### DOCUMENT SECTION
══════════════════════════════
# Kung ano yung sinasabi ng friends ko, yun ang makikita



## Maginoo

Hello all,

I'm trying to translate these sentences from an Isuzu truck ad:

"Meron na siyang lahat.  Kung ano yung sinasabi ng friends ko, yun ang makikita.. TOUGH siya!"

I've come up with:

"It has everything.  As my friends say, you'll see.. it's TOUGH!"

Can anyone confirm/deny/comment on this translation?

Thanks,
Maginoo


----------



## epistolario

The statement, which is a very informal speech, is in Taglish; and I think your translation of _siya_ is correct. In very informal Tagalog, people tend to use _siya_ to refer to objects, even though _siya_ is a personal pronoun. 

This is my interpretation of the second part: _Kung ano yung sinasabi ng friends ko, yun ang makikita. __Makita_ literally means to see, but I believe this is the message of the video: 

Whatever my friends say [about the vehicle?], you will see it OR you will confirm it when you test it OR you will experience it when you start driving it.


----------



## DotterKat

I agree with epistolario that the last part is Taglish and correctly translated. Your entire translation will suffice for a short and memorable ad, with the help of visuals. Perhaps a little tweaking on the second line is needed.



Maginoo said:


> ...."Meron na siyang lahat.  Kung ano yung sinasabi ng friends ko, yun ang makikita.. TOUGH siya!"....
══════════════════════════════
### INSTRUCTION 1
Condense the paragraph in the translation thread that begins "The statement, which is a very informal speech" into a short list of its main points.
### INSTRUCTION 2
Write a continuation of the translation thread that picks up after its last line.
The listing is separate material and has no connection to the translation thread.

(Dataset items)
══════════════════════════════
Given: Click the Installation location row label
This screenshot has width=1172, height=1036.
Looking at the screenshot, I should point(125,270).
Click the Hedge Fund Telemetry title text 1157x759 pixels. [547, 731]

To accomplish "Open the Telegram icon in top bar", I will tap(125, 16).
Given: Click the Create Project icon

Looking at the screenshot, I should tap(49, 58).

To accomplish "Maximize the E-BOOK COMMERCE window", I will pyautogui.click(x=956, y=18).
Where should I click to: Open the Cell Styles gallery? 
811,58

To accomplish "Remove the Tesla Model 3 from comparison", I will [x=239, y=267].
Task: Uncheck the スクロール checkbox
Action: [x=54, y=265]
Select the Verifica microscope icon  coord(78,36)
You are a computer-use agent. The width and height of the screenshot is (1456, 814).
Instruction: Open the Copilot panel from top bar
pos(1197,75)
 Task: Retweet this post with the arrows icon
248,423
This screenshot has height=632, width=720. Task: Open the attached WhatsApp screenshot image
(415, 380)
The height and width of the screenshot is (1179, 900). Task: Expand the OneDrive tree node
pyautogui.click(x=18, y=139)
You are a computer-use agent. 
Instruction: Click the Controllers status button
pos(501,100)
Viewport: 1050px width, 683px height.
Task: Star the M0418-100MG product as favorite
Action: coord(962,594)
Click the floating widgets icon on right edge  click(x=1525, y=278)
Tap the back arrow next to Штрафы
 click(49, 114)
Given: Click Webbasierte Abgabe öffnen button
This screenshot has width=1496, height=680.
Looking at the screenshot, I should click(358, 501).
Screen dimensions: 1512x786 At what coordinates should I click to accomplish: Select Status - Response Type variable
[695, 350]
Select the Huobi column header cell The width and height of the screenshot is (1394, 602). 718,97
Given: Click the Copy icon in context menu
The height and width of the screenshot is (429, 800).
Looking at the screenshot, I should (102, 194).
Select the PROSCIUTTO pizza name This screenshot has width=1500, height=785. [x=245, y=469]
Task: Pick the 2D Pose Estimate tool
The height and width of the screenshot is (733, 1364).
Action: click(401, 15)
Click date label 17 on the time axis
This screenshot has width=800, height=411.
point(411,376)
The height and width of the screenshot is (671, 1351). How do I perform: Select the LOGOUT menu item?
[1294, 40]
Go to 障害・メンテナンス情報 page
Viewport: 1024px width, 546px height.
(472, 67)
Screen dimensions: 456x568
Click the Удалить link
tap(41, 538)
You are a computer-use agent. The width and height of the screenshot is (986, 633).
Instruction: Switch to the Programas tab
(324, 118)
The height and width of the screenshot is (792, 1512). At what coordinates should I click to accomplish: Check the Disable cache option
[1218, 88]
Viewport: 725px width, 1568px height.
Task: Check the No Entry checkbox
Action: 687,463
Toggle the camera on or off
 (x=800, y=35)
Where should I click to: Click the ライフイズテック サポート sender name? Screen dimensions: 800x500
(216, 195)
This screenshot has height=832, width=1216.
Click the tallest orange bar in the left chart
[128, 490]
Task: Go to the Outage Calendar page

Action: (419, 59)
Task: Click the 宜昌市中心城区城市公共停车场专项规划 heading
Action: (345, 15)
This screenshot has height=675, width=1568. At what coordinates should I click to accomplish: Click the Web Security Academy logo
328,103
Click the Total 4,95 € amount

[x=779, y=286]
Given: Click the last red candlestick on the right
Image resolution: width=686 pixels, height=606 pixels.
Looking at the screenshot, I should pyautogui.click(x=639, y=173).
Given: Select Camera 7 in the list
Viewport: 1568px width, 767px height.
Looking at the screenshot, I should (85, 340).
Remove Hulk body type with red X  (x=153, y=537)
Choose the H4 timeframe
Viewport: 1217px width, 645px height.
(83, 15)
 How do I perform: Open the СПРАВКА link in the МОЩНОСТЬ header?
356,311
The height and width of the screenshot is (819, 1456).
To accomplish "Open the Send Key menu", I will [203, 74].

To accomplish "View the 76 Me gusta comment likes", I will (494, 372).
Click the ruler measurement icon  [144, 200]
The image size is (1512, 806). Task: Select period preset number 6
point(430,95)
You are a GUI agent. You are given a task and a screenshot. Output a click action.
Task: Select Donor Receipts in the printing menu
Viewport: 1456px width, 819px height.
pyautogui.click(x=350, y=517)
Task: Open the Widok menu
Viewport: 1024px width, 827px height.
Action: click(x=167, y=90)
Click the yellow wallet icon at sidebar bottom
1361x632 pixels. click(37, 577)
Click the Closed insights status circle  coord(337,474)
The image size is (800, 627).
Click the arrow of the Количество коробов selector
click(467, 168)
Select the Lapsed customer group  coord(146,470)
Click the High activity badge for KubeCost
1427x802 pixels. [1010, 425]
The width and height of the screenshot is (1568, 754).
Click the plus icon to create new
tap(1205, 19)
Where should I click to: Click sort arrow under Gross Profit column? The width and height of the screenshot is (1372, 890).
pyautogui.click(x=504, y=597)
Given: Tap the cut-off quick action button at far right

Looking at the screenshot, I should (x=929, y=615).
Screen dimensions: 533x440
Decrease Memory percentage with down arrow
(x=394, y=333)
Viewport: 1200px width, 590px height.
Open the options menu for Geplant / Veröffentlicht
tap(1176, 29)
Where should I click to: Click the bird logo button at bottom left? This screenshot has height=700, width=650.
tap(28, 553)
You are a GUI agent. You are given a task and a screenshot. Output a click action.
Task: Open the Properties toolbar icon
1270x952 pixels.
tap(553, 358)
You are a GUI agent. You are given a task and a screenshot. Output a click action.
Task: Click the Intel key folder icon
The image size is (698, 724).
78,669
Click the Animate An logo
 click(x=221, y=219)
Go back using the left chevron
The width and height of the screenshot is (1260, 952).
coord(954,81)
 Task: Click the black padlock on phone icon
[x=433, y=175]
══════════════════════════════
### WRITTEN ANSWER 1
- The statement is very informal speech in Taglish.
- The translation of _siya_ is correct.
- In very informal Tagalog, people use _siya_ for objects, even though it is a personal pronoun.

### WRITTEN ANSWER 2
_It has everything. Just as my friends have described it, that is exactly what you'll see. It's tough!_

If you want to reverse-translate the last part, you could shamelessly usurp that old ad that I seem to remember from somwhere (_Briggs and Stratton makina ng maton_, or something of that nature).

It has everything. Just as my friends have described it, that is exactly what you'll see. Pang-maton siya! [OR Matatag siya!]


----------



## Maginoo

epistolario said:


> Whatever my friends say [about the vehicle?], you will see it OR you will confirm it when you test it OR you will experience it when you start driving it.



Ok, so he's saying that everything the friends say will be confirmed.  At first I thought it was something like "Regardless of what my friends say...", like he's dismissing his friends' opinions and making his own assertion about the truck.  But that wouldn't make sense in an ad.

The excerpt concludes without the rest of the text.